South Caernarfon Creameries taking over Sainsbury’s Basic Cheese contract

By Jim Cornall

- Last updated on GMT

South Caernarfon Creameries is taking over the production of 13 SKUs for Sainsbury's Basic Cheese range.
South Caernarfon Creameries is taking over the production of 13 SKUs for Sainsbury's Basic Cheese range.

Related tags Wales Milk

Welsh dairy company South Caernarfon Creameries has announced it has been awarded the contract to supply UK supermarket Sainsbury’s with its Basics Cheese range.

Sainsbury’s is also adding two new milk processors to handle milk from its farmer suppliers.

Alan Wyn-Jones, managing director at South Caernarfon Creameries, told DairyReporter that it is a national contract for the Sainsbury’s ‘Basics’ range, which includes 13 SKUs. The products, which include entry level and top-tier cheeses, will launch into stores later this year.

Fifteen jobs created

The contract will create 15 new jobs when the contract starts, which Wyn-Jones says is great news for the local economy.

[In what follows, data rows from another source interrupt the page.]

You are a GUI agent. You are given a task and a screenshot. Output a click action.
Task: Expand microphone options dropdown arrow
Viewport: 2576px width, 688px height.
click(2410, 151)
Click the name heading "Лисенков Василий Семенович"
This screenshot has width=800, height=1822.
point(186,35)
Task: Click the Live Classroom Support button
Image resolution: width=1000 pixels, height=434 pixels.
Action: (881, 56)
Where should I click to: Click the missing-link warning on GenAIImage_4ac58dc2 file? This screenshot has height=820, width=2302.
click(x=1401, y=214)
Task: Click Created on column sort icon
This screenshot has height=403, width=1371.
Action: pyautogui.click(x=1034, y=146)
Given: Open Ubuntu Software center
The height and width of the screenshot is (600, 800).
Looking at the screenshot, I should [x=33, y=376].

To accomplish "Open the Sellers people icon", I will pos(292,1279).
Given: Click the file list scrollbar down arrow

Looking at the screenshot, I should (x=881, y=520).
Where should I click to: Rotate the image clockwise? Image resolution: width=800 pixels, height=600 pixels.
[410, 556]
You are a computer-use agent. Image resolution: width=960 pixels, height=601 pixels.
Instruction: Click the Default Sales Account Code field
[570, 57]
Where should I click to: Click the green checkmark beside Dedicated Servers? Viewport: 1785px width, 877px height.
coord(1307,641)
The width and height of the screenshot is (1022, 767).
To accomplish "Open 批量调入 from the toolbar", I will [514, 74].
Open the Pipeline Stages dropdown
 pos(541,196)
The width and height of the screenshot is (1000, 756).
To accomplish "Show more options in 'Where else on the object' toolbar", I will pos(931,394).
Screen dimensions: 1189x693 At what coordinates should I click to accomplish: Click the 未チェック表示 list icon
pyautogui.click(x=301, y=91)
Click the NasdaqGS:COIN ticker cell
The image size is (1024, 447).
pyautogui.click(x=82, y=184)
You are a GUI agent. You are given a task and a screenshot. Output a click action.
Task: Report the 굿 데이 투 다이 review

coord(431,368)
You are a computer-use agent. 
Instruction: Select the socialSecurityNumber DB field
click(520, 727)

He added, “With our new cheese production facility soon to be fully operational, this contract will result in the new facility being at full production from the outset. It will also mean that we shall be investing significantly in our cheese packing operations.”

The company could not reveal how much cheese would be produced for Sainsbury’s, nor the company that is being replaced as the Sainsbury’s supplier.

Provides other cheese to Sainsbury’s

Wyn-Jones said the company has been working with Sainsbury’s prior to the announcement.

He said that the Welsh farmer co-operative created Welsh Slate Cavern Aged Cheddar in conjunction with Sainsburys and Llechwedd Slate Caverns in Blaenau Ffestiniog.

“It was developed exclusively for Sainsbury’s and is sold nationally throughout the UK under their Taste the Difference brand in retail and deli format.”

Wyn-Jones said that the cheese has a long, traditional maturing method.

“Following initial maturation at the Creameries’ site near Pwlhelli in North Wales, the cheese is then transported to the nearby Llechwedd Slate Cavern in the depths of Snowdonia and stored 500 feet underground in what is believed to be the steepest mining maturation caverns,”​ he said.

“The Cheddar is then left to mature again for several months. This process adds unique characteristics to the cheese; a firmer body and depth of flavor with rich, savory notes.”

Adding milk processors

In addition to switching cheese suppliers, Sainsbury’s is also set to work with two additional milk companies from July 2017.

Through its group of more than 270 farmers, its British milk and cream is currently processed by Arla and Müller Milk & Ingredients. From next year, supply will also be processed by Tomlinson and Medina.

Tomlinson’s Dairies, based in Wrexham, Wales, will take on milk distributed to stores in Wales and parts of England.

Medina will process fresh milk and cream at its Watsons Dairy plant in Hampshire for supply to proportion a of Sainsbury’s stores in the south of England.

Whilst changes will be introduced from next year and run until 2020, the retailer will continue to source from the same group of farmers.